What is most amazing, from a physiological point of view, is that the women move through different stages of what I would call “muscle activation patterns”. It’s as though there is a Plan A, which is to run absolutely normally, finishing strong (like some of the men who are finishing at around the same time as these two, you’ll see them in the background).
But given the difficulties both are experiencing, the brain quickly switches over the Plan B, which is this “modified running technique” – anything to keep going forward. Ingram’s “spider walk” is amazing, she’s clearly putting everything she has into what looks an incredibly uncomfortable running style!

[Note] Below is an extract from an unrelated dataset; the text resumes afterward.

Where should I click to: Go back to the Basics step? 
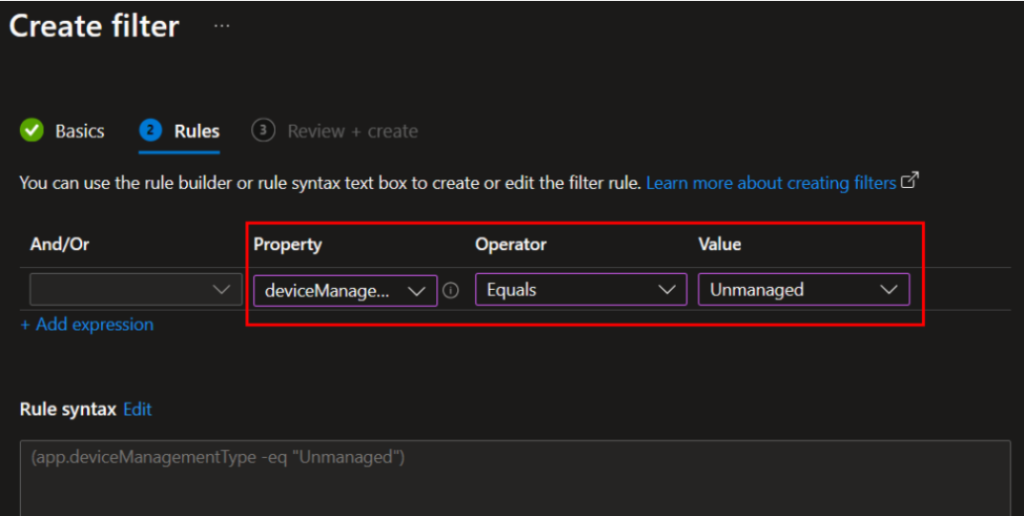tap(79, 131)
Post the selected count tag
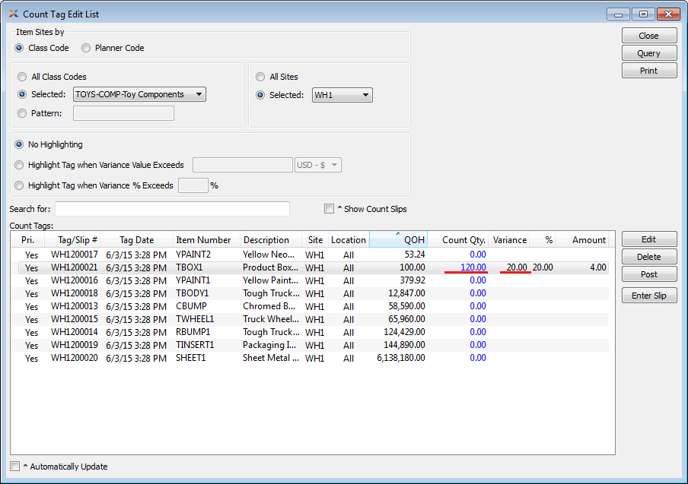Screen dimensions: 688x484 [x=648, y=274]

Welch is unable to do even this – her muscles have simply been “switched off” and she has nothing left, mostly as a result of the low energy she has available and her fatigue – tired muscles with little fuel, and the brain says “No chance you’re running any more!” She’s unbalanced, uncoordinated and out of control. Eventually she staggers and walks to within meters of the finish line – she is on Plan C. But then she falls, taking Ingram down as well. And you’ll see in the video, the eventual winner between the two of them is the one who first realises the need for Plan D – Crawl!
So it’s an astonishing video, and you’ll hear reference to Julie Moss, a link you’ll find in the comments section of our Fukushi post from last week.

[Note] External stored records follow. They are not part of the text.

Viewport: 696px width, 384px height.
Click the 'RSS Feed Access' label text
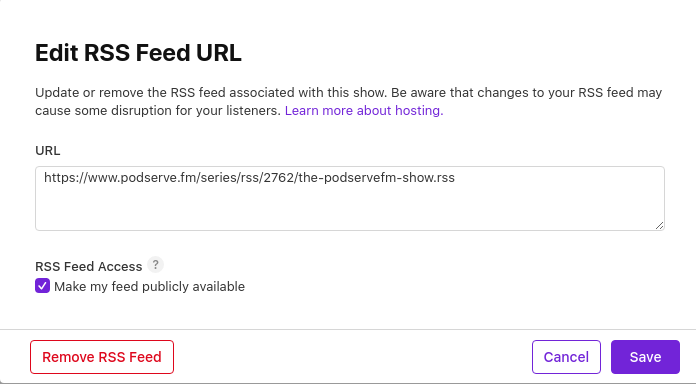[89, 266]
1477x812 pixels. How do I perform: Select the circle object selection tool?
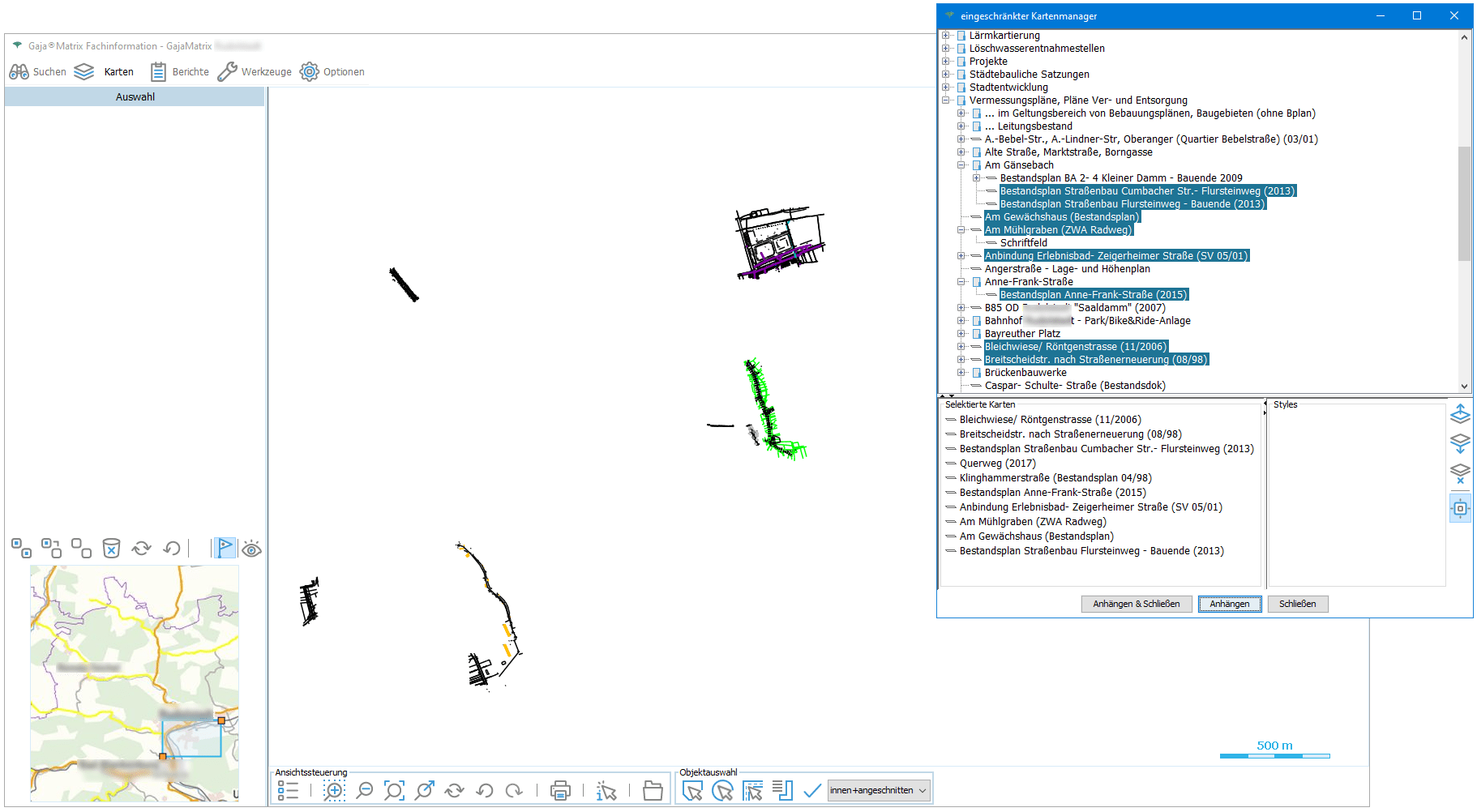point(721,790)
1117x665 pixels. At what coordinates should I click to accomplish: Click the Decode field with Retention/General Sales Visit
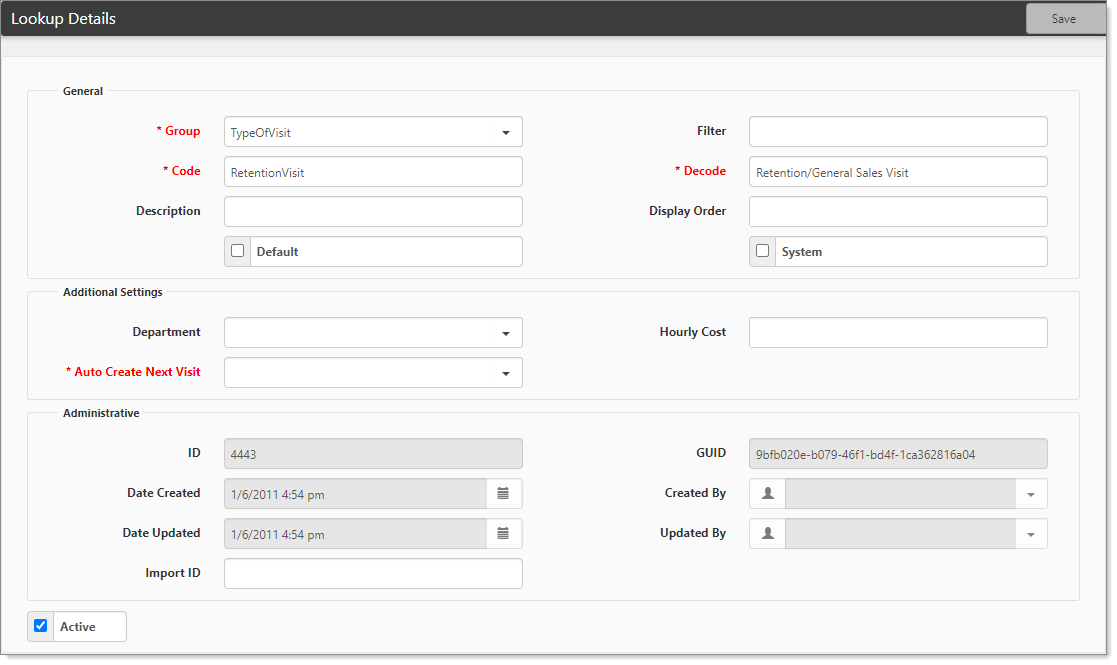[x=897, y=172]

But this finish, and these two women, must surely go down as one of the bravest and most courageous, dramatic finishers in history!
Can you ever overcome the body’s limit through sheer willpower?
One question that is often asked when this whole area of “limits to performance” is discussed is this whole issue of “mind over matter”. What we are saying is that brain decides when “enough is enough”, and reduces the activation of muscle fibers BEFORE you even get near the dangerous levels of body temperature or fuel depletion, for example.
The logical question, however, is “Can an athlete, through sheer willpower, find that little bit extra, over-ride the brain’s protective reduction in muscle activation, and allow the athlete to go that little bit faster?” Professor Tim Noakes, who is one of the primary drivers of the theory of the brain protecting the body, often talks about the psychology and willpower aspects. And while they are relevant, I feel it’s not quite correct – it’s not simply a case that the guy who wants it most will win, which is unfortunately the spin that is often put on it.
So the answer is complex. Certainly, willpower and psychology play a role, and different people will tolerate different levels of discomfort. But I think that what these videos and stories show is that eventually, physiology wins the day. Peters, Welch, Andersen-Scheiss, and Ingram are all examples of athletes who have dug deep, found EVERYTHING their physiology has to offer, and quite literally run to the “edge of the limit”, but eventually, their physiology shuts down so completely that they simply could not run anymore. And yes, they survived. So in that sense, the brain did its job of protecting them, because all made recoveries, none “exercised themselves to death” (this happens, but it requires some special circumstances, we’ll discuss that in a future post).
So, to use a morbid analogy – no matter how badly you want to go, you cannot commit suicide by holding your breath – physiology wins. And similarly, during exercise, your willpower can take you that little bit closer to the limit. In fact, training takes you nearer that limit, since you learn what is tolerable and what is not. Motivation is of course important here too – given the right motivation, you might be prepared to tolerate a lot more than usual! But as you approach that “limit”, your body begins to progressively throw barrier after barrier in front of you. It becomes more and more difficult to hold the pace. Your brain is not activating muscle at the same level, and your perception of effort rises and rises. And eventually, physiology wins the day, and you stop, either voluntarily or because your legs fail to hold you up any more. This is human performance at the very extremes, but it’s still physiology!